**Instructions to follow:**
All entries must be repeated exactly; do not include the pictures.

**Provided information:**
++++++++

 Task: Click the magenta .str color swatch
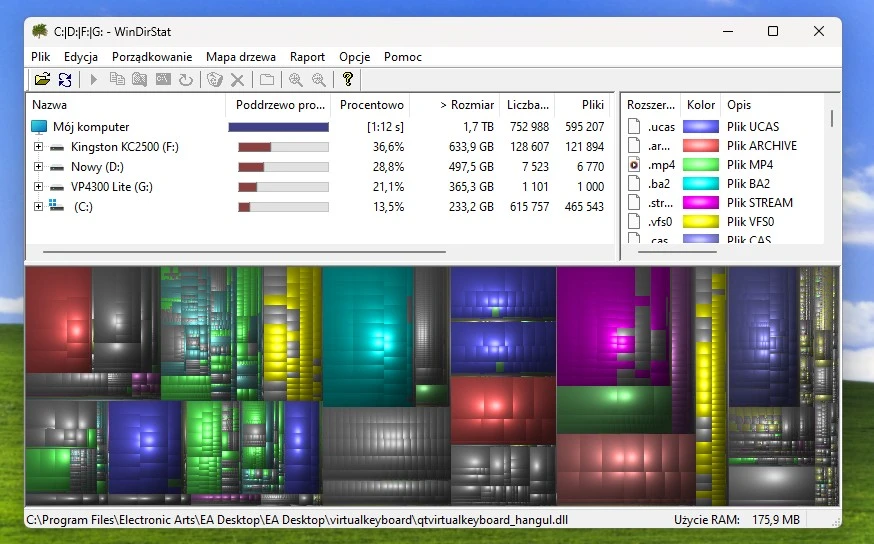(700, 203)
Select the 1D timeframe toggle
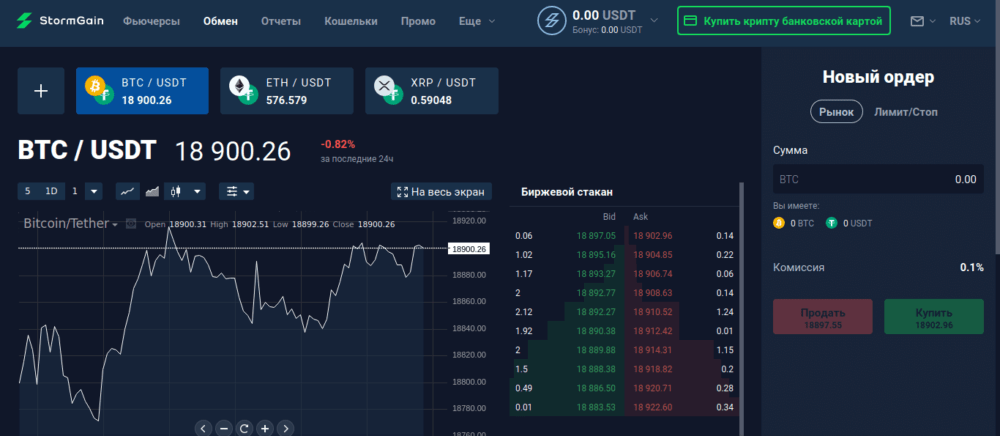The height and width of the screenshot is (436, 1000). pos(52,191)
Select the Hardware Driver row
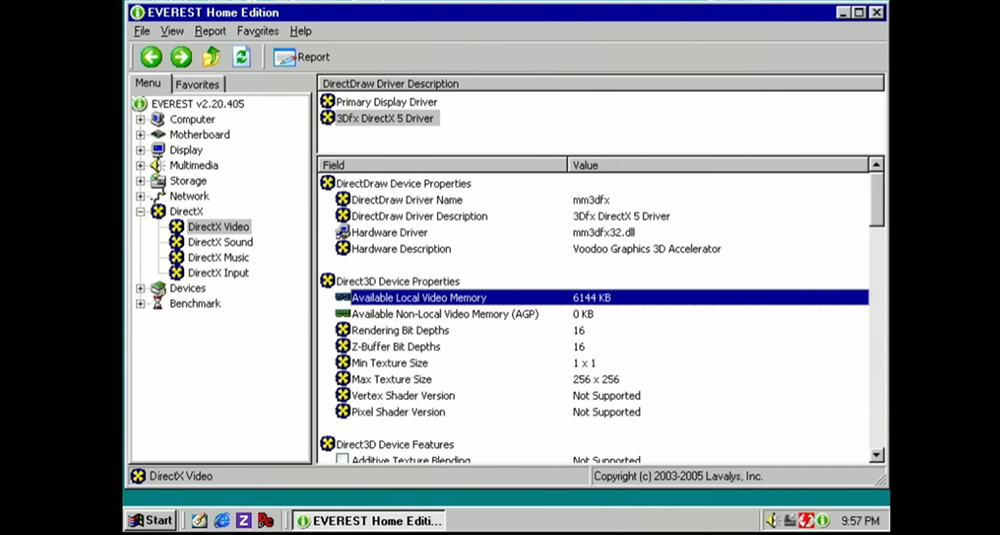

++++++++

**Task result:**
 Task: Click the magenta .str color swatch
(700, 203)
Select the 1D timeframe toggle
The height and width of the screenshot is (436, 1000). pos(52,191)
Select the Hardware Driver row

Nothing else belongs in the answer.